Fictive Republican budget hawkery strikes again!

5 comments:

Burt Likko said...

Taxes, Medicare and Social Security. FIFY.

Fish said...

Tim Pawlenty is real friendly to my dad when they run into each other walking their dogs in my neighborhood. To my lights, that's the main thing the dude has going for him.

Joe said...

Fictive budget hawkery. Sounds like Obama...

other joe said...

If everyone's a fictive budget hawk then everyone's also a socialist, to use a word that's recently re-entered political discourse.

N. Friedman said...

I think that Matt Yglesias is a bit confused. Pawlenty was not speaking about a long-term federal budget deficit. He was speaking about dealing with the national debt by bringing deficits in line.

In fact, the phrase "long-term federal budget deficit" is not a very useful, economically speaking. It confuses deficits with debt. Try googling "long term federal budget deficit" site:nytimes.com "by paul krugman" or "long-term federal budget deficit" site:nytimes.com "by paul krugman". Nothing comes up. Which is to say, it is not a term that a Nobel prize winning economist has ever used in any print version The New York Times OP-ED column accessible on the Internet.

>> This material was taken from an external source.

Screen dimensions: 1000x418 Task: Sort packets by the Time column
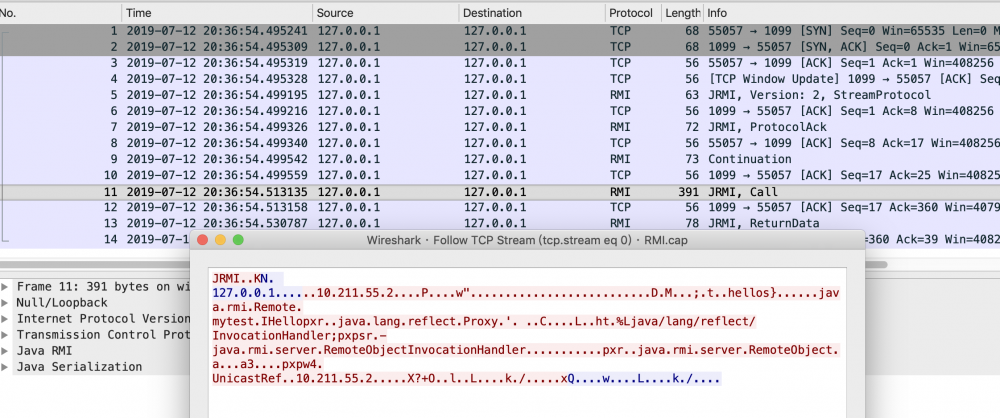(215, 13)
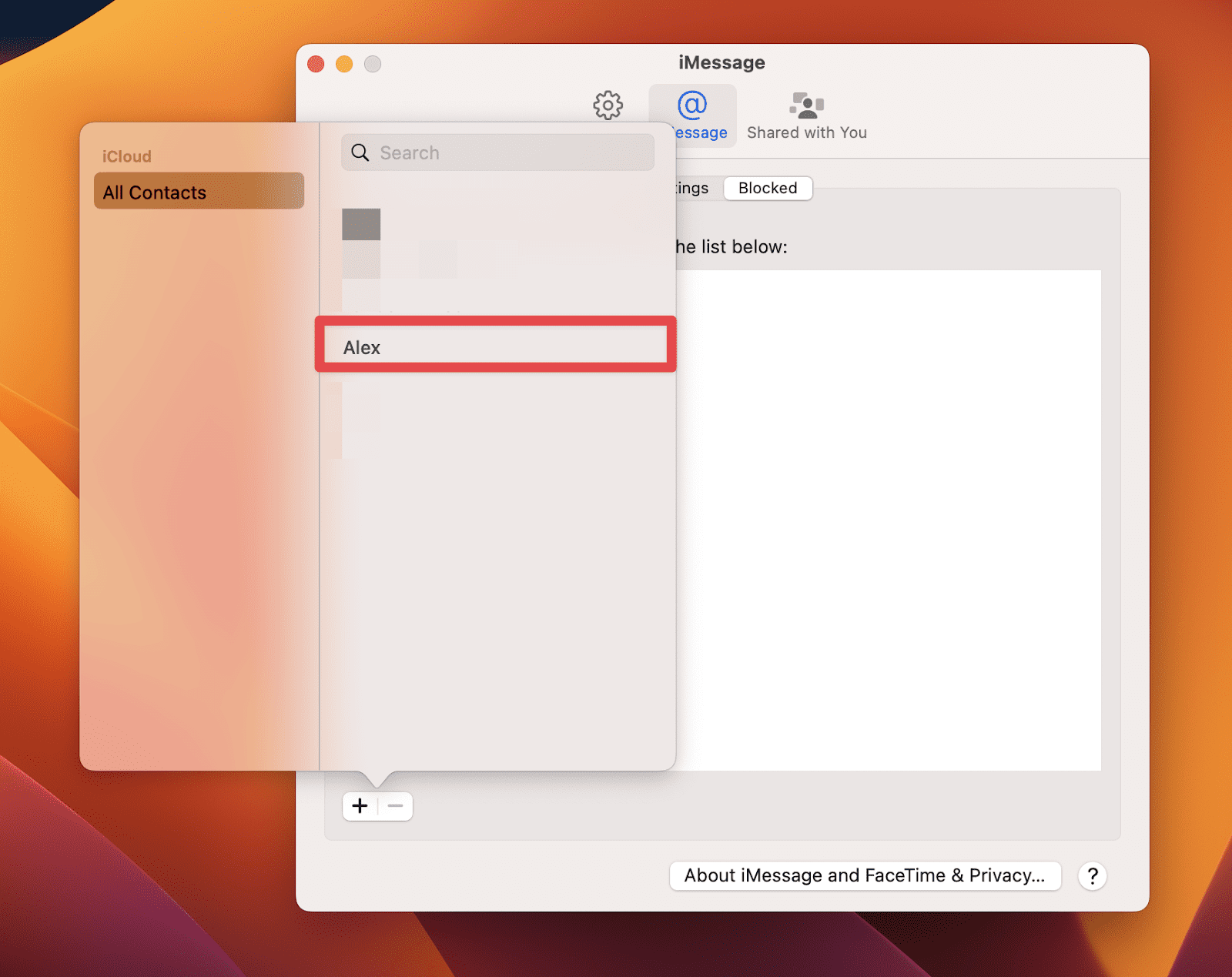Open the Settings gear icon
The image size is (1232, 977).
[x=608, y=106]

Yglesias should have been speaking about the national debt, which is, to some degree but not exclusively, a function of deficits in annual budgets.

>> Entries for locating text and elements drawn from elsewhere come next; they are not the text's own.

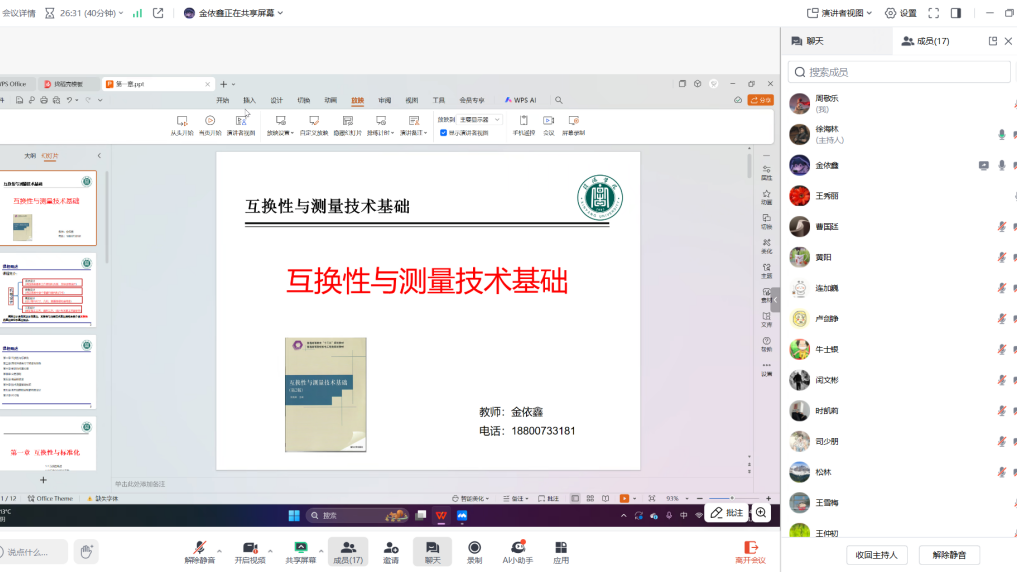The height and width of the screenshot is (572, 1017).
Task: Click the 邀请 (invite) icon
Action: point(390,548)
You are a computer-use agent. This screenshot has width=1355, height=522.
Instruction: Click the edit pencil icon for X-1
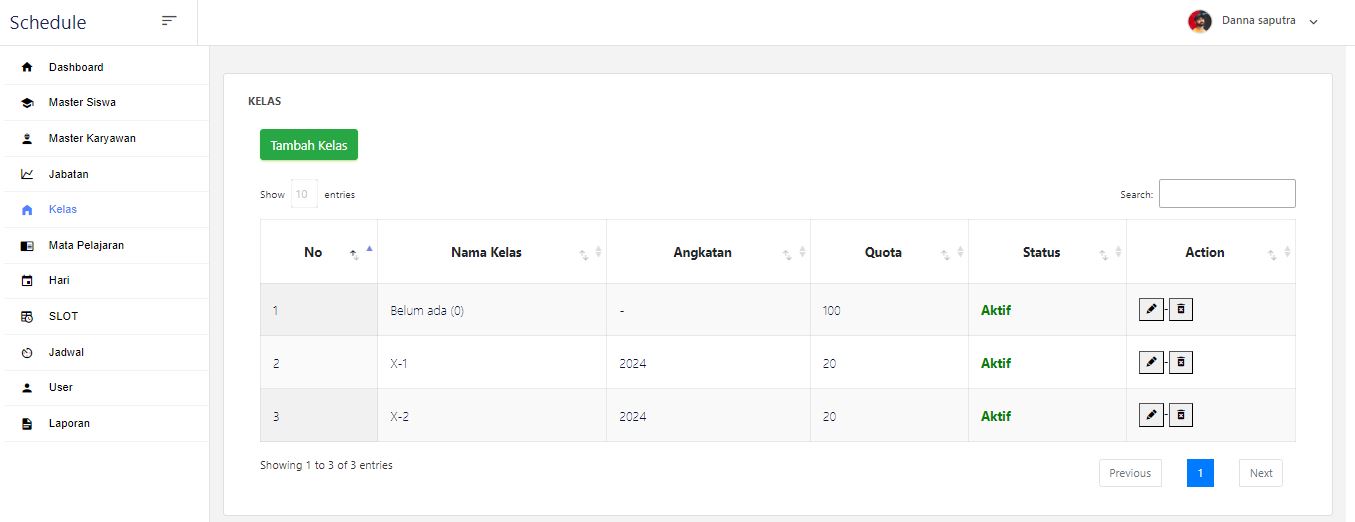pos(1151,362)
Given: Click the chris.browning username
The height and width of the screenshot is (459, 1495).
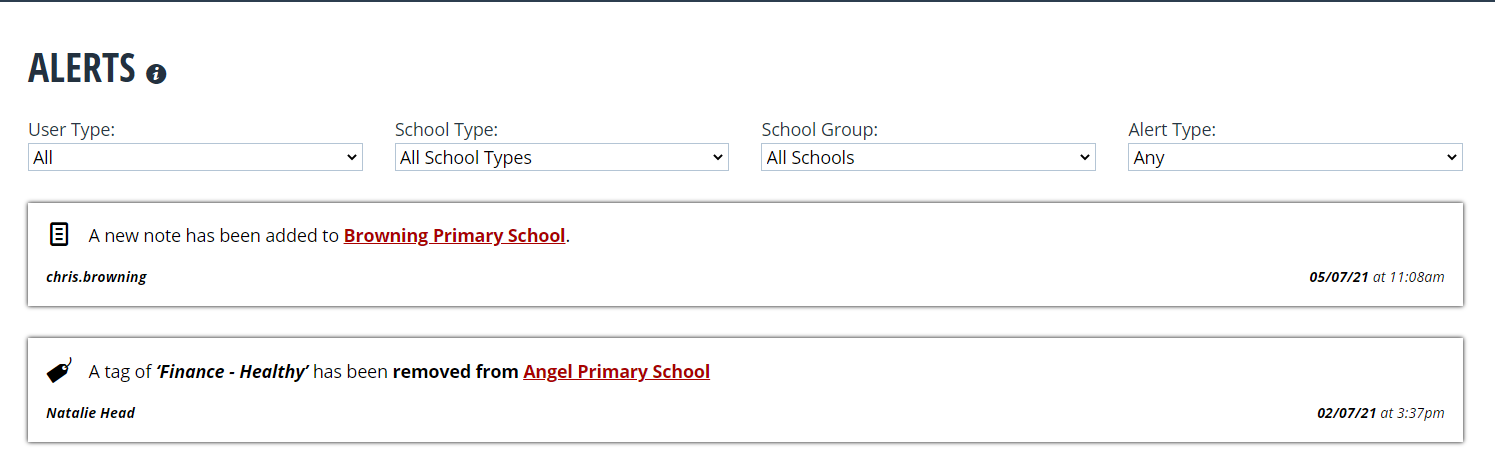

So, on Pawlenty' version of reality - arguably a fantasy -, the issue is to balance the annual budget at some point so that the national debt remains manageable and will, with improvements in the size of the economy, become a smaller percentage of the economy - which is another way of saying that the rise in the economy's size shrinks the debt in relative terms. That, after all, was the Clinton approach, back in the early 1990's. The problem is that we face a different problem, one that requires increasing deficits.

In any event, this is all backwards. The problem is not running deficits in any given year. The problem, just now, is to inject sufficient cash into the system so that it does not function, to borrow Paul Krugman style imagery, like a malfunctioning babysitter pool, as described in one of his books, where no one can hire a babysitter. And, to solve the problem that exists without running deficits is to misdiagnose the problem - with cash having been removed, in effect, from the system by the shadow banking system that collapsed and the housing market that collapsed.